The original court decision was in 2009 and has been back and forth through the appeals process ever since.
Tenebaum, a graduate student at the time, was accused of sharing 30 tracks via Kazaa in 2004. The student did not admit to sharing the tracks, but also tried a "fair use" defense that was thrown out. His actions in court also made it clear he knew exactly what he was doing and felt no remorse. After the defense fell apart, the original jury awarded the RIAA $22,500 for each of the 30 songs, due to willful infringement.
After the first case, the damages were reduced by one judge, but the RIAA appealed and won. Tenebaum tried to take the case to the Supreme Court in 2011, but was denied last year.

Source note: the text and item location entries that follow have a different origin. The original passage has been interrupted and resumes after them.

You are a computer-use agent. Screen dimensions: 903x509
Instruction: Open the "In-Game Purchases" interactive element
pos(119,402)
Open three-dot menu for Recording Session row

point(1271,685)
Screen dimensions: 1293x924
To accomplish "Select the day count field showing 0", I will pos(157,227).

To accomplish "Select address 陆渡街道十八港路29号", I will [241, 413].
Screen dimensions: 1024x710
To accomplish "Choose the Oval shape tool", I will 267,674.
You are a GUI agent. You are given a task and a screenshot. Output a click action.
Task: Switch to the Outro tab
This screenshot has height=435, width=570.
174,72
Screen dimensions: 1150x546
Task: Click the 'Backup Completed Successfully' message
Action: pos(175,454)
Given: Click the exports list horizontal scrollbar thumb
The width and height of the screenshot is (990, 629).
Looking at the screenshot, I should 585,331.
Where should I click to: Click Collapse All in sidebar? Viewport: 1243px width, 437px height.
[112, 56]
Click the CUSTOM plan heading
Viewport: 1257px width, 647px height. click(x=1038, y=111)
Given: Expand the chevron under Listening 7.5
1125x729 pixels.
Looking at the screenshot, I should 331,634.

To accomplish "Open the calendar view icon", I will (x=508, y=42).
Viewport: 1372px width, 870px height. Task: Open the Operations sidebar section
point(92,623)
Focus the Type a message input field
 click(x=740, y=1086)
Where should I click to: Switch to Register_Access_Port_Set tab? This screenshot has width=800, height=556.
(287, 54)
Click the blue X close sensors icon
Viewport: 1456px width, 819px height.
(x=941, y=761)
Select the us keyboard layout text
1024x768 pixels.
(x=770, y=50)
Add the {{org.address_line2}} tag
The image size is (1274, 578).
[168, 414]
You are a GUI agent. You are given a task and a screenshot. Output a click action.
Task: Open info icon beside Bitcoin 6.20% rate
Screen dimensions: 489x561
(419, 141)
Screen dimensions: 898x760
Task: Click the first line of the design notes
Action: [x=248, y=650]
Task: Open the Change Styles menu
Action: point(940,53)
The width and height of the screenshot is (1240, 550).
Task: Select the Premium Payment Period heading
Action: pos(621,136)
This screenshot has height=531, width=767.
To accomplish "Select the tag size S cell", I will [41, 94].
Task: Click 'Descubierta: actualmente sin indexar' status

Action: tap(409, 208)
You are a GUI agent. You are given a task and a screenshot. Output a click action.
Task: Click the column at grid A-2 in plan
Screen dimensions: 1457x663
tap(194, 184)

Reads the final ruling: "Joel Tenenbaum illegally downloaded and distributed music for several years. A group of recording companies sued Tenenbaum, and a jury awarded damages of $675,000, representing $22,500 for each of thirty songs whose copyright Tenenbaum violated. Tenenbaum appeals the award, claiming that it is so large that it violates his constitutional right to due process of law. We hold that the award did not violate Tenenbaum's right to due process, and we affirm."
"Much of this behavior was exactly what Congress was trying to deter when it amended the Copyright Act. Therefore, we do not hesitate to conclude that an award of $22,500 per song, an amount representing 15% of the maximum award for willful violations and less than the maximum award for non-willful violations, comports with due process."